═══ Source extract

Compressor diaphragm assembly

A compressor diaphragm assembly for combustion turbines includes a plurality of vane airfoils, each of which is formed with an integral inner shroud and an integral outer shroud, joined together by connecting bars which transfer loads between the vane airfoils and the casing slots of the turbine within which the vane airfoils are suspended.

CROSS REFERENCE TO RELATED APPLICATIONS 
This application is related to a similarly-entitled application, Ser. No. 
226,705, filed Aug. 1, 1988, now U.S. Pat. No. 4,889,470 by the inventor 
herein, assigned to the assignee of the present invention, and 
incorporated herein by reference. 
BACKGROUND OF THE INVENTION 
1. Field of the Invention 
This invention relates generally to combustion or gas turbines, and more 
particularly to the compressor diaphragm assemblies that are typically 
used in such turbines. 
2. Statement of the Prior Art 
Over two-thirds of large, industrial combustion turbines (which are also 
sometimes referred to as "gas turbines") are in electric-generating use. 
Since they are well suited for automation and remote control, combustion 
turbines are primarily used by electric utility companies for peak-load 
duty. Where additional capacity is needed quickly, where refined fuel is 
available at low cost, or where the turbine exhaust energy can be 
utilized, however, combustion turbines are also used for base-load 
electric generation.

══════
═══ Data excerpts

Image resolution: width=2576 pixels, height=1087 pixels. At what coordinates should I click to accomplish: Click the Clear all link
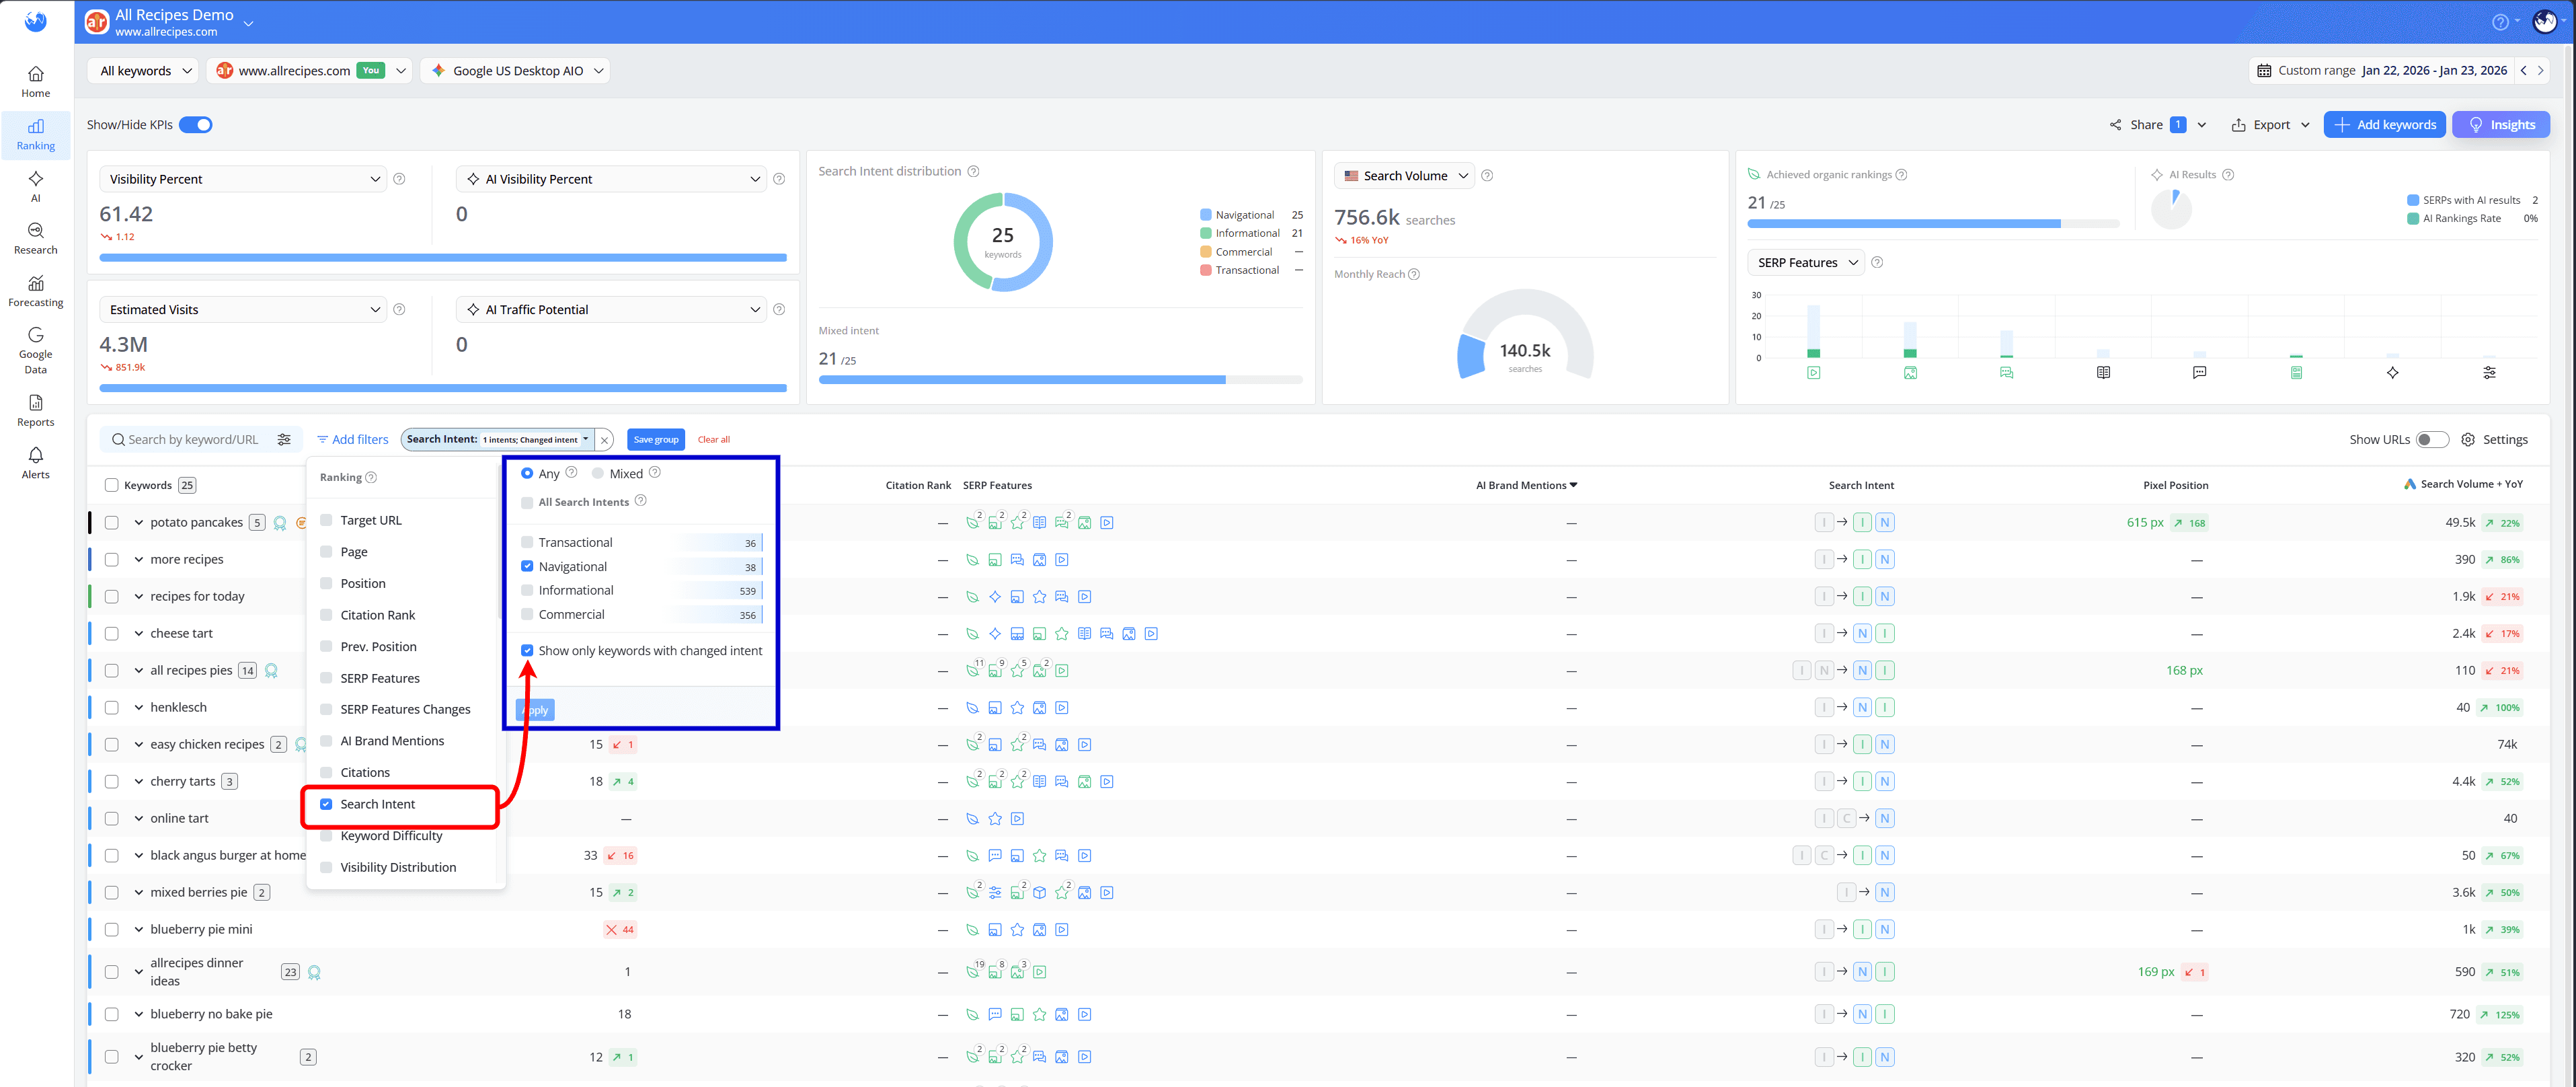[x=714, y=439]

══════
═══ Data excerpts

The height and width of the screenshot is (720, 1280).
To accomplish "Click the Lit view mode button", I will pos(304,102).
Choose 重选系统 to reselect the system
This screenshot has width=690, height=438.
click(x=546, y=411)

══════
═══ Data excerpts

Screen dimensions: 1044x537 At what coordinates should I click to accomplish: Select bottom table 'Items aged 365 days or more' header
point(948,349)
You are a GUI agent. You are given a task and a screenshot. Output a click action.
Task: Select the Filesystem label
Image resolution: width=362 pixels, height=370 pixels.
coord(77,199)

══════

From the compressor diaphragm text, extract the stretch from "226,705, filed Aug." through "in such turbines." word for word.

226,705, filed Aug. 1, 1988, now U.S. Pat. No. 4,889,470 by the inventor 
herein, assigned to the assignee of the present invention, and 
incorporated herein by reference. 
BACKGROUND OF THE INVENTION 
1. Field of the Invention 
This invention relates generally to combustion or gas turbines, and more 
particularly to the compressor diaphragm assemblies that are typically 
used in such turbines.